--- Extracted material Enclosed Below ---

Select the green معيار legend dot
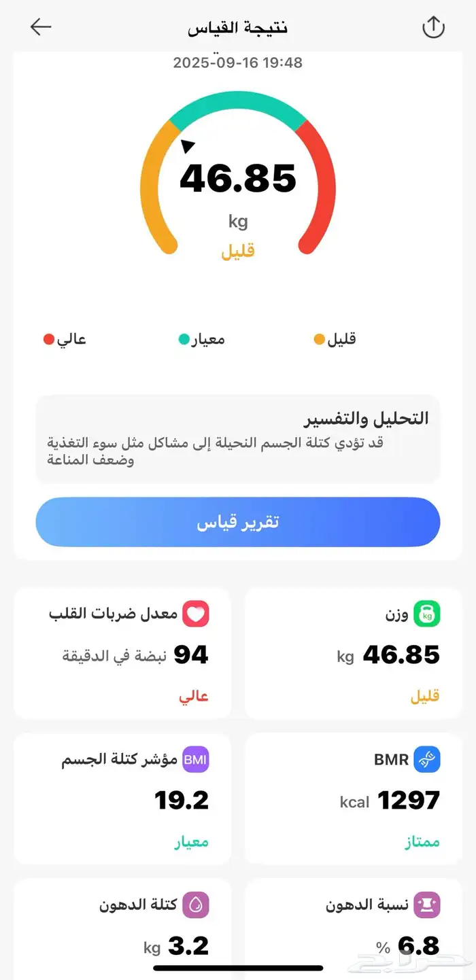 (184, 339)
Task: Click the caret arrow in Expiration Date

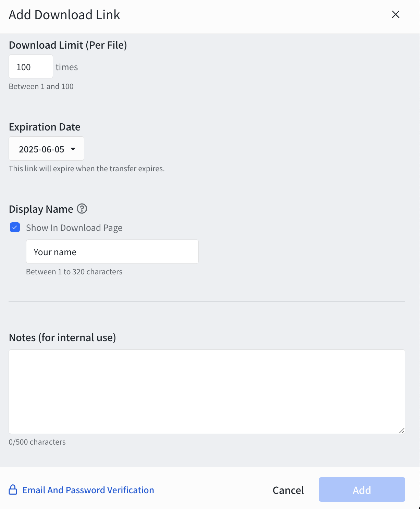Action: click(x=73, y=149)
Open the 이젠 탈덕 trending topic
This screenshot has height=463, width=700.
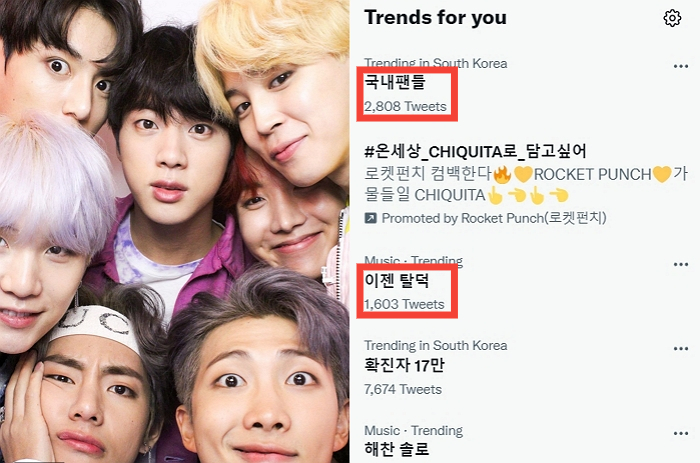396,281
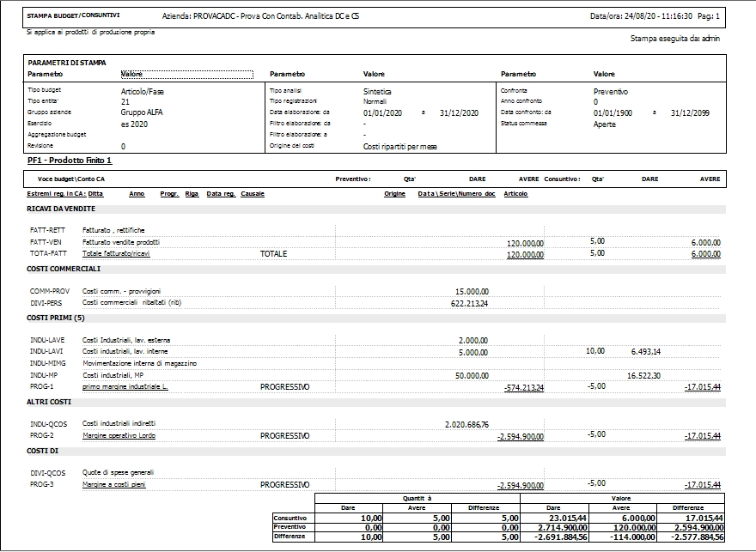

--- End of Enclosed Extracted material ---

#### [Brief]
An exact copy of every entry, minus the pictures, is what you should return.

#### [Output below]
Select the green معيار legend dot
 (184, 339)
Task: Click the caret arrow in Expiration Date

Action: click(x=73, y=149)
Open the 이젠 탈덕 trending topic
This screenshot has height=463, width=700.
396,281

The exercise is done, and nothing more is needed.